Hercules (Brett Ratner, 2014)

I’m no stranger to scathingly abhorring films that earn said wrath, especially in this day and age. Despite this truth, I still recognize the efforts to which certain productions go to target and enthrall a particular demographic, i.e. this year’s 300: Rise of an Empire. In the case of Brett Ratner’s staggeringly inept Hercules, nearly every mythology-infused nuance is so embarrassingly slight that entertainment is forced to take a backseat to eye-rolling.

For the uninformed, the atrocity in question attempts to tackle the man behind the myth as it presents a narrative steeped in Hercules’ involvement in the Thracian Wars. Tasked with training an ailing populace in eradicating one Rheseus’ army, the fabled demigod (Dwayne Johnson) and his skilled squad of mercenaries do just that. Prompting the now-captive Rheseus to unveil the true reasoning behind his and his army’s aggression, Hercules must set things straight as he continues to wrestle with false accusations pertaining to his family’s murder.

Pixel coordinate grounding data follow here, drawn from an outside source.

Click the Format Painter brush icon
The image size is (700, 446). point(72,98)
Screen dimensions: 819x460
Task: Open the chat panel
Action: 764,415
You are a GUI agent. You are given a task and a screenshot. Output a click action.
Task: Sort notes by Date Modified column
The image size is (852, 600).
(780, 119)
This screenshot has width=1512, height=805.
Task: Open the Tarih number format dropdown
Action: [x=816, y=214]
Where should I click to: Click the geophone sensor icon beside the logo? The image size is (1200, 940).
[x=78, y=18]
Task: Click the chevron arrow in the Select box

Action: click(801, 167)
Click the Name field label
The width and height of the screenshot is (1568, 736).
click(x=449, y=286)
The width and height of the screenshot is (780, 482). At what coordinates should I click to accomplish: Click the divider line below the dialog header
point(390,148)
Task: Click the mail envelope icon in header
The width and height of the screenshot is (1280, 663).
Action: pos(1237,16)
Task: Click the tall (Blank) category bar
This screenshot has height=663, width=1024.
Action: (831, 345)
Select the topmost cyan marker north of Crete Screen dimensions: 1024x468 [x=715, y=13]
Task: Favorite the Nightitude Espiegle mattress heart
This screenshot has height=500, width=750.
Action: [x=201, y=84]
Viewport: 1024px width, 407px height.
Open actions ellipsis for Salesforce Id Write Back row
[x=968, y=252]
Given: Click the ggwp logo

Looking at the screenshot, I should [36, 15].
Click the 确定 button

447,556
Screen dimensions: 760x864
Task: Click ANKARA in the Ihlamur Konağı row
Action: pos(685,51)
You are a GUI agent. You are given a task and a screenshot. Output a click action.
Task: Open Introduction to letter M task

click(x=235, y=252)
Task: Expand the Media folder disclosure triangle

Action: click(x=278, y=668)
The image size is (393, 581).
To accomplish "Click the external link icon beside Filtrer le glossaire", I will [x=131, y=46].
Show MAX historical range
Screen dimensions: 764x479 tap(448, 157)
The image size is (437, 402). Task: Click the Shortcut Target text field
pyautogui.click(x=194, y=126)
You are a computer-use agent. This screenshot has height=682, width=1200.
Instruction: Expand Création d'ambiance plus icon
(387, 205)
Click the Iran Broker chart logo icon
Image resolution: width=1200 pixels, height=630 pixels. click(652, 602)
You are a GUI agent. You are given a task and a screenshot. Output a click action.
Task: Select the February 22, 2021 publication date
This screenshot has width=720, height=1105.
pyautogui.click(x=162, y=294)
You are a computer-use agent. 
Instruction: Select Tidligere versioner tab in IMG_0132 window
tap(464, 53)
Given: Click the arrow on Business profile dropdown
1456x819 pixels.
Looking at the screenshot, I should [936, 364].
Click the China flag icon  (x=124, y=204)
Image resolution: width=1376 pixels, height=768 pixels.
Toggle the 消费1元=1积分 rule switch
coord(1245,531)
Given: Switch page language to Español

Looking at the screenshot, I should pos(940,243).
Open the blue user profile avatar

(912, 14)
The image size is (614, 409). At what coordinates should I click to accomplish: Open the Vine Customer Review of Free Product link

Although Hercules earns but one measly point for treading where others usually do, it’s truly awful to witness its unrelenting one-dimensionality play out from moment to moment. For starters, not a single key player is worth caring about nor sequence weighty enough to feel consequential. Everything presented – factional motives, flaccid humor and a rote, period-specific aesthetic – is just so disappointingly cookie-cutter that unsolicited laughter is inevitable, not to mention the implausibly uninhibited finesse with which Hercules and the gang dispatches literally hundreds (and hundreds and hundreds) of the oppositional masses.

While my critique is noticeably lacking in specifics, let it be known that nothing Hercules puts forth is unique enough to pique one’s interest. From the moment he’s propositioned, there’s little doubt in anyone’s mind that he’ll fail, therefore the only attribute left to engage is scale and corresponding action-heavy grandiosity, of which pales in comparison to dozens of similarly testosterone-infused, moreover palpably stylish efforts. Paired with a disgracefully hasty jab at humanizing the tortured man via the loss of his family, Hercules is nothing but a failed attempt to capitalize on an agreeably popular sect of Greek mythology as it exploits the physical presence of a musclebound lead.